Virtual Treatment for radiotherapy: Multimodal generative prediction of longitudinal NSCLC tumor progression.
Authors
Affiliations (8)
Affiliations (8)
- Unit of Artificial Intelligence and Computer Systems, Università Campus Bio-Medico di Roma, Department of Engineering, Rome, Italy; Multi-Specialist Clinical Institute for Orthopaedic Trauma Care (COT), Messina, Italy.
- Unit of Artificial Intelligence and Computer Systems, Università Campus Bio-Medico di Roma, Department of Engineering, Rome, Italy.
- Department of Diagnostics and Intervention, Radiation Physics, Biomedical Engineering, Umeå University, Umeå, Sweden.
- Operative Research Unit of Radiation Oncology, Fondazione Policlinico Universitario Campus Bio-Medico, Rome, Italy.
- Operative Research Unit of Radiation Oncology, Fondazione Policlinico Universitario Campus Bio-Medico, Rome, Italy; Research Unit of Radiation Oncology, Department of Medicine and Surgery, Università Campus Bio-Medico di Roma, Rome, Italy.
- Department of Biomedical Engineering, University of Basel, Allschwil, Switzerland.
- Department of Naval, Electrical, Electronics and Telecommunications Engineering, University of Genoa, Genova, Italy.
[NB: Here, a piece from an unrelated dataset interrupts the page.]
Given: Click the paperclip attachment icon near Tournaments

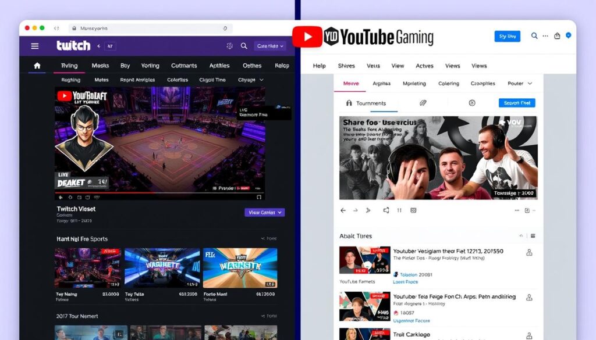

- Unit of Artificial Intelligence and Computer Systems, Università Campus Bio-Medico di Roma, Department of Engineering, Rome, Italy; Department of Diagnostics and Intervention, Radiation Physics, Biomedical Engineering, Umeå University, Umeå, Sweden. Electronic address: [email protected].
Abstract
Predicting the longitudinal evolution of tumors during radiotherapy is a complex and clinically critical challenge in medical imaging analysis, especially when models are conditioned solely on imaging data. This work introduces a Virtual Treatment (VT) framework that formulates non-small cell lung cancer (NSCLC) tumor progression as a multimodal conditional image-to-image translation paradigm, where the generative process is driven not only by past CT scans but also by treatment-related and patient-specific clinical information. Using a private longitudinal dataset of 222 NSCLC patients with 895 CT scans acquired during radiotherapy, it is shown that incorporating diverse modalities such as delivered dose increments, demographic characteristics, histological diagnosis, and tumor staging (cT, cN) improves the ability of generative models to predict plausible future anatomical states. A benchmarking study is conducted across four families of generative models including 2D GANs, 2.5D diffusion models, and fully 3D latent diffusion architectures, and showing that multimodal conditioning is essential for capturing patient-specific radiobiological dynamics. Unlike traditional image-based synthesis methods, the proposed VT framework leverages these complementary modalities to refine the generative trajectory, enabling the model to forecast future CT scans based on both anatomical evolution and clinical context, thereby reflecting realistic treatment-response patterns. Across quantitative metrics, tumor volumetric evaluation, and statistical tests, diffusion-based models conditioned on the combination of demographic and tumor-related features achieved the most stable and dose-aware tumor evolution forecasts. These findings underscore the importance of multimodal information for generative modeling in longitudinal oncology and position VT as a promising tool for in-silico treatment monitoring and adaptive radiotherapy support in NSCLC.